Benito Mussolini e o primeiro-ministro francês, Édouard Daladier, serviram só de testemunhas de um ajuste que entregava à Alemanha o território dos Sudetas. Muito longe, os Estados Unidos evitavam comprometer-se no conflito. A 1 de setembro de 1939, Hitler invadia a Polónia e começava a II Guerra Mundial.
Os Estados Unidos iriam esperar pelo ataque japonês a Pearl Harbor, a 7 de dezembro de 1941, para decidirem a sua entrada na guerra depois, como Roosevelt lhe chamou, do Dia da Infâmia. Estaline tinha sido o aliado de Hitler que resultou na assinatura do pacto Molotov-Ribbentrop.
Em 1945, os europeus e os Estados Unidos criaram uma nova ordem mundial. A ordem mundial liberal que acreditava em valores partilhados e cuja maior construção foi a NATO.
Durante 80 anos, americanos e europeus caminharam juntos, enfrentando a Guerra Fria, na defesa dos mais elementares valores do Estado de direito e da democracia.
Agora, de novo, em Munique, numa conferência sobre a segurança, os americanos parecem dizer à Europa que esta ordem mundial terminou com a saída do presidente Joe Biden. O novo vice-presidente, JD Vance, deixou esse recado, desde logo, excluindo os europeus da mesa das negociações e tratando a Ucrânia como uma coisa menor no diálogo EUA e Rússia. Esquecem é que o sangue derramado por imensos soldados americanos nas praias da Normandia não foi em vão. Uma lição todos nós aprendemos. Os Estados Unidos, sem os seus aliados europeus e sem o Canadá, não sairão vencedores de uma guerra, seja ela comercial ou não, contra os BRICS.
Ao procurar o diálogo diretamente com Putin, o presidente Trump está a renegar o papel consensual dos Estados Unidos na defesa do mundo livre.
A iniciativa do presidente Emmanuel Macron de convocar uma cimeira com outros líderes europeus, do Reino Unido, Alemanha, Polónia, Espanha, Holanda e Dinamarca, parece ser a resposta necessária para quem quer defender a liberdade da Ucrânia. Aliás, o primeiro-ministro Keir Starmer já veio evidenciar a disponibilidade do Reino Unido de enviar tropas para a Ucrânia.
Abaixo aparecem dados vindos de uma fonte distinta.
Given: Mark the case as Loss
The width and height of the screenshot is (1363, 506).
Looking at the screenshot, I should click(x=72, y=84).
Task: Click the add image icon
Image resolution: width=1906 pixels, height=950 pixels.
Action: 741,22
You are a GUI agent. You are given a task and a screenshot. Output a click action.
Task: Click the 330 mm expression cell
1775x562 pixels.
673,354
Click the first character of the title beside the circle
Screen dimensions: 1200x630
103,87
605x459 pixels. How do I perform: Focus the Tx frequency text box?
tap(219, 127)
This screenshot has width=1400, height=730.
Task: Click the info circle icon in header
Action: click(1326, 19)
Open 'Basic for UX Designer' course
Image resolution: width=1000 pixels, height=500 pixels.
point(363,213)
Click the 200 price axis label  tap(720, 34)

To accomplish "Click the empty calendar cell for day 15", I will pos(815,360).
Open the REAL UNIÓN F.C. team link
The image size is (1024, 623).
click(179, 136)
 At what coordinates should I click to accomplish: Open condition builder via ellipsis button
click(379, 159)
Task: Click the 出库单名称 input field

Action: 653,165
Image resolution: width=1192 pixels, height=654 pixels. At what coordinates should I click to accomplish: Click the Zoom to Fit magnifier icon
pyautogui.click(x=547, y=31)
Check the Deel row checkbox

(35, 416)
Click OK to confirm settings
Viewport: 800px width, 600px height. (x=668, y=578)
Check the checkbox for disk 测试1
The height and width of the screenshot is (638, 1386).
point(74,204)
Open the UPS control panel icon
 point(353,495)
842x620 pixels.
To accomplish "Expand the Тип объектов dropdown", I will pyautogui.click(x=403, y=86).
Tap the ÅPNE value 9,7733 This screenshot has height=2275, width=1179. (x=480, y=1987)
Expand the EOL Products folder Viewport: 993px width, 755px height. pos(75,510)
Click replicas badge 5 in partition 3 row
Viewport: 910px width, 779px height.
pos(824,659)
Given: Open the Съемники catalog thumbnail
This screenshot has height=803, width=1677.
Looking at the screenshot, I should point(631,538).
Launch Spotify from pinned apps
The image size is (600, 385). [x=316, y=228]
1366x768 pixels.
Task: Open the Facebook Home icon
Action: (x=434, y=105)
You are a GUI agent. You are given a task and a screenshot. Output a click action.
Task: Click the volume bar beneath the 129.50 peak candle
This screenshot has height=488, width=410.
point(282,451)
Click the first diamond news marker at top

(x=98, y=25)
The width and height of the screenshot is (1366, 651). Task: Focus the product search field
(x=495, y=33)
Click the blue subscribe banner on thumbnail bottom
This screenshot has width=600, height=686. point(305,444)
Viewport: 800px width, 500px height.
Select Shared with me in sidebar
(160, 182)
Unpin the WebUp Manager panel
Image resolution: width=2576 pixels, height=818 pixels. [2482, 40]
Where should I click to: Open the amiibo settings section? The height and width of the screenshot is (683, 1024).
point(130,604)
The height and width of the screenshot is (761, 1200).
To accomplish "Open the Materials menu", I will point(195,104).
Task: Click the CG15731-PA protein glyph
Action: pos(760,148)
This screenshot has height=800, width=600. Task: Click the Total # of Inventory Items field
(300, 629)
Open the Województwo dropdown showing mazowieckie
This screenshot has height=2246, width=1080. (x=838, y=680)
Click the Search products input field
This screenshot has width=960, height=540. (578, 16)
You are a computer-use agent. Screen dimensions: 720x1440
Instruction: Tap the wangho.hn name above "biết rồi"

Resta à União Europeia assumir a liderança do continente europeu e preparar-se para uma nova ordem que vai implicar decisões estratégicas nas áreas comercial e de defesa. Para isso vai ser necessária coragem política e opiniões públicas esclarecidas no apoio aos governos democráticos. O perigo das ideias de extrema-direita não podem agora serem ignorados.
Como diria Karl Marx, a história repete-se sempre, primeiro como tragédia e depois como farsa. Estamos nesse novo tempo.